Establish a bedtime routine to relax and clear your mind.

Practicing relaxation techniques before bed such as meditation or listening to soothing music has been shown to improve sleep quality.

  • Try meditating or praying. Or listen to a soothing podcast or music. Reading or taking a warm bath might also help.

Try to sleep and wake up at consistent times.

The results of a 2020 review of 41 studies found that going to bed late or having an irregular sleep pattern negatively affected sleep quality.

  • Your body’s circadian rhythm aligns itself with sunrise and sunset. Go to sleep and get up at the same time every day — even on weekends or when traveling.

Make your room comfortable for sleep — not too hot or cold.

Around 65°F seems to be a comfortable temperature for many people, although it depends on your preference.

  • Also try to minimize external noise, light and artificial lights from devices such as alarm clocks.

Get regular exercise, but not right before bed.

Regular exercise can help improve sleep and health. But because exercise increases alertness and levels of hormones such as epinephrine and adrenaline, you don’t want to do it too close to your bedtime.

  • It’s recommended that most adults get 150 minutes of exercise per week. Spread this out during the week to leave a few hours between your daily exercise and your bedtime.

Avoid napping in the late afternoon or evening.

Short power naps can be so restorative, but long or irregular naps during the day, especially in the late afternoon or evening, can confuse your internal clock, making it harder to fall asleep at night.

  • If you take daytime naps with no disruption to your nighttime sleep, that’s great. But if they start to affect your sleep at night, shorten them or don’t take one on days when your energy’s up.

Look into a comfortable bed, mattress and pillow.

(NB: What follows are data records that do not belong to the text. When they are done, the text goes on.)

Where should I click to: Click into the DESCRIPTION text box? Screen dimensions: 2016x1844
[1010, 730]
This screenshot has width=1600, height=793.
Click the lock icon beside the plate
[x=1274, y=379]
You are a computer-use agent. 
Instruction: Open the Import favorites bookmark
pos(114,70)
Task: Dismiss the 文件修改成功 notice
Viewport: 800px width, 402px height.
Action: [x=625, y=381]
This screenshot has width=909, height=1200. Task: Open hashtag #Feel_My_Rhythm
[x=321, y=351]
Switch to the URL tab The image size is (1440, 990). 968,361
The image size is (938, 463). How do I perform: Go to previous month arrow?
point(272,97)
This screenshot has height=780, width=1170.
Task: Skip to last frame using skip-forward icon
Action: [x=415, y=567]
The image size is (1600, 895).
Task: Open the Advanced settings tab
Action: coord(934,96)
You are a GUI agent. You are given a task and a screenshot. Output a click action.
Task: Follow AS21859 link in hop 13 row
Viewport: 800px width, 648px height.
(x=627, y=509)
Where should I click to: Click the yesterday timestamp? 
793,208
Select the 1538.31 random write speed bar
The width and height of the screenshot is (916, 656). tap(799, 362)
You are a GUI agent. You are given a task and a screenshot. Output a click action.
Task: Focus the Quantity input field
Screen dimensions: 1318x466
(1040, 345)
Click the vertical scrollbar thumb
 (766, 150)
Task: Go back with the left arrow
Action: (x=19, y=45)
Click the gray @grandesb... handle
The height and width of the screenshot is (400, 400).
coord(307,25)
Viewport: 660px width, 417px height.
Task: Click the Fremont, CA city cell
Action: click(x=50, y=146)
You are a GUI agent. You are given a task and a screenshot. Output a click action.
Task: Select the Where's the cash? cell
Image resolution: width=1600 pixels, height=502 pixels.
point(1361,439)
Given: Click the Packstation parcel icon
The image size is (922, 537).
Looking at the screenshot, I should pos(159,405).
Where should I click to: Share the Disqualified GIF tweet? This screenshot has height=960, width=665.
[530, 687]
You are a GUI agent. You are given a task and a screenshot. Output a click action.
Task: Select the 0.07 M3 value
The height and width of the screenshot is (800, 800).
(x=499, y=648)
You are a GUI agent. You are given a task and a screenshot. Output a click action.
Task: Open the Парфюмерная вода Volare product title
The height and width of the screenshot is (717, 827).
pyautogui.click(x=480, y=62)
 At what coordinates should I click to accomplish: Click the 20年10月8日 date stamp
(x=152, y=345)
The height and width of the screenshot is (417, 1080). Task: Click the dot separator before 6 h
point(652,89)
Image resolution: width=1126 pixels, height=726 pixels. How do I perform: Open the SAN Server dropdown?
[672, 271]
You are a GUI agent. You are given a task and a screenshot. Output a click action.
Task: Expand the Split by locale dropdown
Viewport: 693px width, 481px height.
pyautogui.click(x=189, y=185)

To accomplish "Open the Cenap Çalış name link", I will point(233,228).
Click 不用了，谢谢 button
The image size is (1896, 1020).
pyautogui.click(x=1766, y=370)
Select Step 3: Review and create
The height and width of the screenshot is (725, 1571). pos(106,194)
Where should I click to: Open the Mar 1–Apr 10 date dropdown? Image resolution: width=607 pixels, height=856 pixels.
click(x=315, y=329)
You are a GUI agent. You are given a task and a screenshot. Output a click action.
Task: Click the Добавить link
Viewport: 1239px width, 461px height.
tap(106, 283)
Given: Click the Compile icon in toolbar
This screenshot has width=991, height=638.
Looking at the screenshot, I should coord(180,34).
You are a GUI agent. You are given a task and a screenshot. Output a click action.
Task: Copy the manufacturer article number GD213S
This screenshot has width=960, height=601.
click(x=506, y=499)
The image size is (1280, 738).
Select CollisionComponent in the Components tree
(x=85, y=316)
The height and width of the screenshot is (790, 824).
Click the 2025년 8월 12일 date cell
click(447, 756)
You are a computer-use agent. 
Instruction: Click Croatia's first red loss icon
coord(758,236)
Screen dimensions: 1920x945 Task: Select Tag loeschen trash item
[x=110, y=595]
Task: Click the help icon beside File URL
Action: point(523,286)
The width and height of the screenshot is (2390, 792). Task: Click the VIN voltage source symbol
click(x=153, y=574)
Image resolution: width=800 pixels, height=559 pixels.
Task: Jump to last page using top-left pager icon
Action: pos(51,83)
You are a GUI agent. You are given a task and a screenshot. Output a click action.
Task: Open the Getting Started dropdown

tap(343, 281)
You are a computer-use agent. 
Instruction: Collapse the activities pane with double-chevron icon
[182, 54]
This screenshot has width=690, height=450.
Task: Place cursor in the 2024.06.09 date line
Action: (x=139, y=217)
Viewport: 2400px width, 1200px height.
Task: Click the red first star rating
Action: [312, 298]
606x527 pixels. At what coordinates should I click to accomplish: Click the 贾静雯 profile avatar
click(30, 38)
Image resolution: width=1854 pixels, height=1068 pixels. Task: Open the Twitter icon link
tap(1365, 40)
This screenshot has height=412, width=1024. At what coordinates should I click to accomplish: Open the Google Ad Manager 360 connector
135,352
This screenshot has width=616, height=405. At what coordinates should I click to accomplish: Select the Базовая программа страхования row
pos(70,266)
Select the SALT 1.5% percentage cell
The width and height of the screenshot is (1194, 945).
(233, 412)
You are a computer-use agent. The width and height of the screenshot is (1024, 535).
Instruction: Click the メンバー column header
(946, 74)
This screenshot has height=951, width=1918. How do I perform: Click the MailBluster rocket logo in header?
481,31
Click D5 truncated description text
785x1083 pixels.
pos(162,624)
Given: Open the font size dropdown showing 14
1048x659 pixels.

Research shows medium-firm mattresses may be the best choice for increased comfort and to avoid back pain.

  • It’s expensive to replace, but a new bed may be the answer for you, especially if you can’t remember how long you’ve had the old one. For now, start with a new pillow.

Dietary tips

Avoid caffeine late in the day.

A single dose of caffeine can enhance focus and energy. But authors of a 2023 study review found that late-in-the-day caffeine consumption reduced total sleep time by 45 minutes.

  • Avoid drinking caffeinated beverages at least eight hours before bedtime. Other items to avoid if they have caffeine: tea, chocolate and soda.

Don’t drink alcohol, even small amounts.

Even a couple of drinks at night can negatively affect your sleep and hormone levels. Alcohol can increase the symptoms of sleep apnea, snoring, and disrupted sleep patterns. It also changes nighttime melatonin production, which plays a key role in your body’s circadian rhythm.

  • Avoid drinking alcohol too close to bedtime.

Avoid eating large meals or drinking large amounts of liquid too close to your bedtime.

High-carb food has been found to have a worse effect on sleep than low-carb food.

  • Eat dinner at least a few hours before you go to bed.
  • Although hydration is vital for your health, try not to drink any fluids for one to two hours before going to bed.

Try some of these lifestyle and dietary tips for more restful nights. You might be pleasantly surprised to find yourself sleeping through the night like you did back in the day.

When to talk to your doctor

If your sleep issues continue, talk with your doctor. You might be experiencing insomnia, which can be caused by underlying medical conditions or stress. Your doctor may also want to rule out sleep apnea or other sleep disorders.

A word about sleeping pills and supplements.

If you’re experiencing insomnia, your doctor may prescribe sleep medicines. These might help in the short term, but they carry risks and shouldn’t be used long term.
Melatonin is a key sleep hormone that tells your brain when it’s time to sleep. Some people take a melatonin supplement. The Food and Drug Administration (FDA) doesn’t classify melatonin as a drug, which means it doesn’t regulate its quality or dosage. Talk with your doctor about this or any other supplement before taking it.